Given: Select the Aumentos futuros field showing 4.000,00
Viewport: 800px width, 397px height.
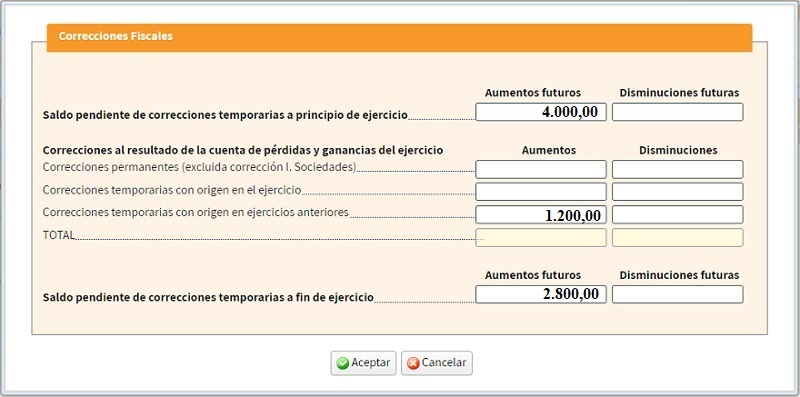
==
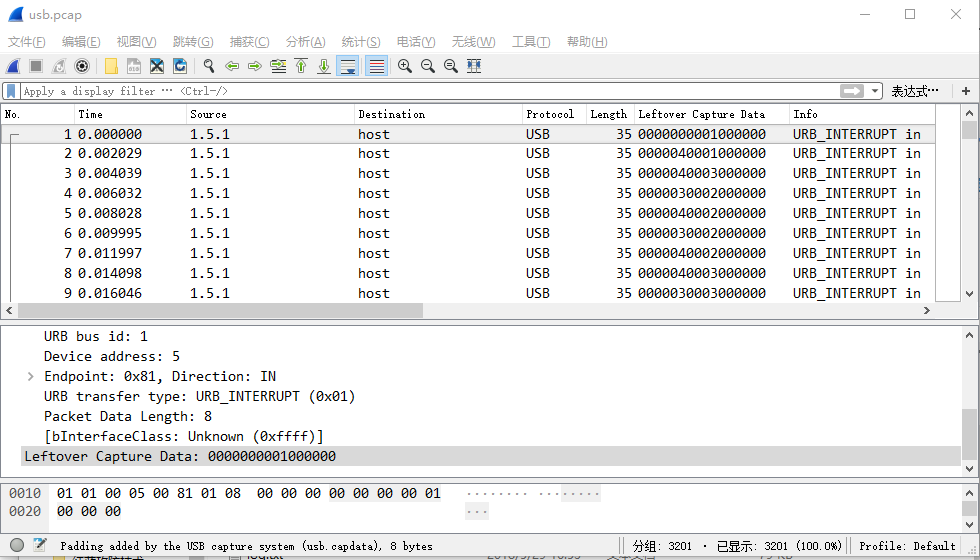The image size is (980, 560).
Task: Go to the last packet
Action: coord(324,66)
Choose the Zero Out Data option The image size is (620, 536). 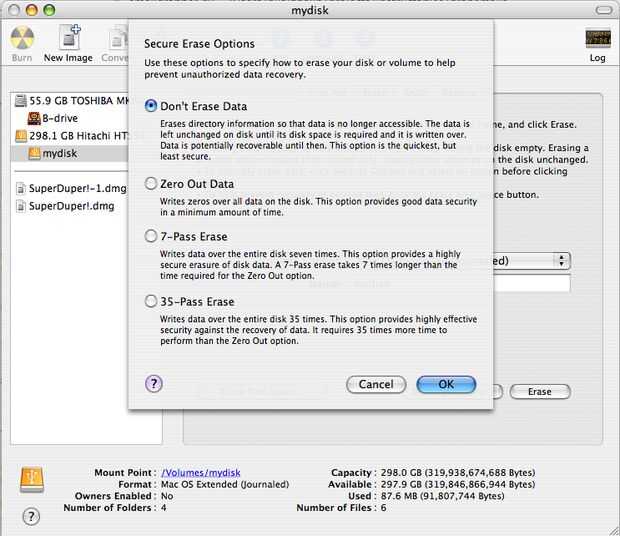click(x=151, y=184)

▸ PROMPT
Reproduce word for word the material above, starting with the line that has "Given: Select the" and stopping after the line that has "Viewport: 800px width, 397px height.".

▸ SOLUTION
Given: Select the Aumentos futuros field showing 4.000,00
Viewport: 800px width, 397px height.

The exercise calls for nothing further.